Pharmacokinetic Study of Alpelisib in Subjects With Hepatic Impairment.

Inclusion Criteria:

-Other then hepatic impairment, subjects should be in good health as determined by past medical history, physical examination, vital signs, electrocardiogram (except for additional inclusion criteria for hepatic impaired subjects). -Subjects must weigh at least 50 kg and no more than 120 kg and have a body mass index in the range 18.0-36.0 kg/m2.

Additional criteria for hepatic impaired subjects: -Subjects must have a score clinically determined and calculated as per the Child-Pugh classification and consistent with the degree of hepatic impairment in which study is currently enrolling. -Stable Child-Pugh status within 28 days prior to dosing.

Exclusion Criteria: All subjects:

• Subject has received a liver transplant at any time in the past and is on immunosuppressant therapy.
• Smokers not willing to limit the use of tobacco to 10 cigarettes per day. -Surgical or medical condition which might significantly alter the absorption, distribution, metabolism, or excretion of drugs, or which may jeopardize the subject's safety in case of participation in the study. -Use of any herbal medications/supplements.

History of acute pancreatitis within 1 year of study entry.

Additional criteria for subjects with normal liver function:

-Use of any prescription or non-prescription medication. -Positive Hepatitis B surface antigen (HBsAg) or Hepatitis C test result.

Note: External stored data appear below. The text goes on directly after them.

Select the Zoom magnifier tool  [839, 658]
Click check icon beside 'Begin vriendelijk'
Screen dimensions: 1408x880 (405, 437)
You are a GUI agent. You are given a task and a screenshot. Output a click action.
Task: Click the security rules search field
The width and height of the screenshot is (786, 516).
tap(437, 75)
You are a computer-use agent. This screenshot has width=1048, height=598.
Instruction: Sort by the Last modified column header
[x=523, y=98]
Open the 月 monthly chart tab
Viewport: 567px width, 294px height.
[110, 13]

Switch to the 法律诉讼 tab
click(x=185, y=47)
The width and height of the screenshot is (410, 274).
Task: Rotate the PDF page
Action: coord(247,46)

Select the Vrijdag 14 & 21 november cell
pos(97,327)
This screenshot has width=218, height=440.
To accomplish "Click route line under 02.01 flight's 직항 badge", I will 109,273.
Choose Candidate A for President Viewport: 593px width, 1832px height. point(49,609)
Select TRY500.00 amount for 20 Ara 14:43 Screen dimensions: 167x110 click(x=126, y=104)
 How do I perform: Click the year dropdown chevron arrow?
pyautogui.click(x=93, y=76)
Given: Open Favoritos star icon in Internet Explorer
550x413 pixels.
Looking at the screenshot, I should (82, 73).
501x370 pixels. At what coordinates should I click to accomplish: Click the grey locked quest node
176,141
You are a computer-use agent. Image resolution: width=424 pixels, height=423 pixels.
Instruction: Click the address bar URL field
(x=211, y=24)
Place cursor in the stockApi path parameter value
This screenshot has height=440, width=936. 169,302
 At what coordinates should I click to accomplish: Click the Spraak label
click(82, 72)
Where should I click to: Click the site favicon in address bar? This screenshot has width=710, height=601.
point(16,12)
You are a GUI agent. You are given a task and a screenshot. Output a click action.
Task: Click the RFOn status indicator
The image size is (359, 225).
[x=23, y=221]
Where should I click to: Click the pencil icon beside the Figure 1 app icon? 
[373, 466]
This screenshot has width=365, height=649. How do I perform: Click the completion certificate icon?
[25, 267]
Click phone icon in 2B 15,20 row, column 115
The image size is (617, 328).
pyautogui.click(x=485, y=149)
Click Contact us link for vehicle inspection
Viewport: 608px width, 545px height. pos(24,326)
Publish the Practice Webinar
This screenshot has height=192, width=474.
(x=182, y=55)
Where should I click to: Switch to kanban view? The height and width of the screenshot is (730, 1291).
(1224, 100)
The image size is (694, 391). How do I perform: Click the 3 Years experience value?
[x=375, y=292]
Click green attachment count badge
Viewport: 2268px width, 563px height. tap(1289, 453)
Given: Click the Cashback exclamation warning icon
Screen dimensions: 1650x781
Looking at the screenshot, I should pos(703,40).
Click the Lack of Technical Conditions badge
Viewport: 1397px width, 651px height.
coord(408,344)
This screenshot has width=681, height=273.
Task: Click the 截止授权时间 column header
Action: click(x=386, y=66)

Additional criteria for hepatic impaired subjects: -Use of any prescription or non-prescription medication, that has the potential to interact with alpelisb. Concomitant medications without potential to interact with alpelisib must be stable in dose. -Encephalopathy grade 3 or worse. -Total bilirubin > 6 mg/dl. Screening or baseline ECG: QTcF>480msec for both genders

Other protocol-defined inclusion/exclusion criteria may apply.